CHALLENGES:
1 – In the Retina iMac post, how long does the machine take to boot with the SSD?
2 – Carry the Retina iMac post forward from its final sentence, in the same voice.

EXCERPT PROVIDED:
_ _ _ _ _ _ _
One Word Describes the Retina iMac with an SSD: Wow!
Yesterday I picked up a 27″ iMac with Retina display that I’d ordered in December with some end-of-year money. The machine has so stunned me with its display, thin design, and super-fast solid state drive (SSD), that it has almost instantly changed my relationship with my Mac.
You may ask, “What…are you in love with your Mac, Borsch? Do you hug it?” (That came from a buddy in an email, who thinks I have far too much affection for technology!). 😉
The answer is “yes” since my face is in front of this machine for hours each day. I use it for photo work, video editing, podcasting, writing, finance work, and a bunch of other tasks. I’d played with one in the store, but until I got it home, migrated my previous 27″ iMac’s files and settings to this new one and started to use it, did I realize why and how that relationship has shifted with just a couple of hours of use.
In no particular order, here are a few impressions with only a few hours usage:
Display: This is the #1 feature, obviously. The clarity is so good that I’ve been opening photos in Aperture just to look at them. They are so crystal clear—and I’m seeing things in them I’d not noticed before—that I laughed when I realized I’d spent an hour last night just gazing at pics!
Text and graphics are like you’d see on an iPad, Chromebook Pixel, or any extremely high resolution display. Reading on this display is easy, clear and just stunning.
SSD: I gulped when I ordered this machine since I’d chosen the 1 terabyte solid state drive (SSD) option and the upgrade from a spinning drive (or ‘Fusion‘) to SSD wasn’t cheap. Best decision I made, however, and here is where my ‘relationship’ with my iMac changed.
I didn’t realize how reluctant I’d grown when, in the middle of some work, I had become hesitant to launch an application because of the time it would take to have it up and running. Same thing with updates requiring a restart. Since so much stuff loads on my machines (I have multiple apps opening upon restart as well as various things like Dropbox and Little Snitch running too), the boot time was in the 2-3 minute range so I was always running system updates in the evening so I wouldn’t interrupt workflows. With the SSD, boot time is about 45 seconds! I actually launch stuff on-the-fly whenever I need it now and will run updates when they appear.
Memory: Though the only user-modifiable part of this machine is being able to add RAM to it later on, I also added 32GBs of memory to the machine. Though 16GBs on my former 27″ iMac seemed like enough, if I was running a virtual machine (e.g., Windows, Ubuntu Linux) at the same time my machine would slow to a crawl. Plus I’d always be quitting memory-hogging applications like Photoshop, InDesign, or my 20-tabs-always-open-in in my web browser of choice, Google Chrome.
_ _ _ _ _ _ _
INFORMATION GIVEN:
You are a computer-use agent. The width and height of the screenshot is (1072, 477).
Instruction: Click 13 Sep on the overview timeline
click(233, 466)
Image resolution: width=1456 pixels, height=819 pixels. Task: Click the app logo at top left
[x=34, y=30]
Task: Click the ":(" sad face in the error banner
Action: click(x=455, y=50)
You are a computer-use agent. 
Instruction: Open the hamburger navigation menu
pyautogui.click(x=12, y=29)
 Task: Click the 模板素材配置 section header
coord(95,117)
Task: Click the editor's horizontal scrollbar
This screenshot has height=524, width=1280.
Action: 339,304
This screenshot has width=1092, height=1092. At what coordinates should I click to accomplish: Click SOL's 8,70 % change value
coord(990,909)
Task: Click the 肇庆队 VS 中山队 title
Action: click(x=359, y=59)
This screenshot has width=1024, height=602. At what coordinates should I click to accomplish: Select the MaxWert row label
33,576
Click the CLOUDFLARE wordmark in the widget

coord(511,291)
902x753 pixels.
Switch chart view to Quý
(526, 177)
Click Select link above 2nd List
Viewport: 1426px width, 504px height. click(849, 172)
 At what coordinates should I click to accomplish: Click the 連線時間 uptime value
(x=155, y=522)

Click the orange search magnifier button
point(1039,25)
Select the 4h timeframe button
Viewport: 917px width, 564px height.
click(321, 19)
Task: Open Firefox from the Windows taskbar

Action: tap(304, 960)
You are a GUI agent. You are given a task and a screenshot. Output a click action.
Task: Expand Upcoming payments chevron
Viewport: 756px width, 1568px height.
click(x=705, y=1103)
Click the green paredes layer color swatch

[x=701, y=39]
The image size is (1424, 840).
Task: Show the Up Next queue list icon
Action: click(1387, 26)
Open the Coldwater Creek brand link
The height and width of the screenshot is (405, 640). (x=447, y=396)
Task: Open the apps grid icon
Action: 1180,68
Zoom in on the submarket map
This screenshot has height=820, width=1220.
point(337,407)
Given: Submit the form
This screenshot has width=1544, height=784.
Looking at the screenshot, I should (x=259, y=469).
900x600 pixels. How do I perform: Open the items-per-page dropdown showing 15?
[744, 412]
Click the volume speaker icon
_ _ _ _ _ _ _
RESULTS OF THE TASKS:
1 – About 45 seconds.

2 –
I’ve never had a problem with Apple RAM but have had with third party memory. Figuring I’m keeping this bad-boy for some time, I wanted the best possible machine I could build so I opted for the cost of Apple memory (which is actually quite competitive…but never used to be which is why I would opt for third party RAM most of the time in the past).
Other: Also upgraded the processor to a 4ghz i7 as well as the graphics card, an AMD Radeon R9 M295X with 4GB of GDDR5 memory. While I’m not a gamer (but sometimes run Windows in a Boot Camp partition and play games), I also noticed a very nice increase in video performance and scaling in Final Cut Pro, as well as playing 4k videos.
THE COST
Yes, I know the machine is expensive (nearly $5k with tax) but click on that receipt to see a larger view and see what I paid for a Mac IIci with 13″ color monitor in August of 1990.
The retail price of this Mac IIci/monitor bundle was almost $6,000 and the Apple employee discounted price was $4,193.00. Using a simple purchasing calculator and the Consumer Price Index (CPI) inflation rate to figure out what that amount would be in today’s money, if I had purchased that Mac IIci bundle now it would have cost me roughly $7,470.00 and had a retail price over $10,000!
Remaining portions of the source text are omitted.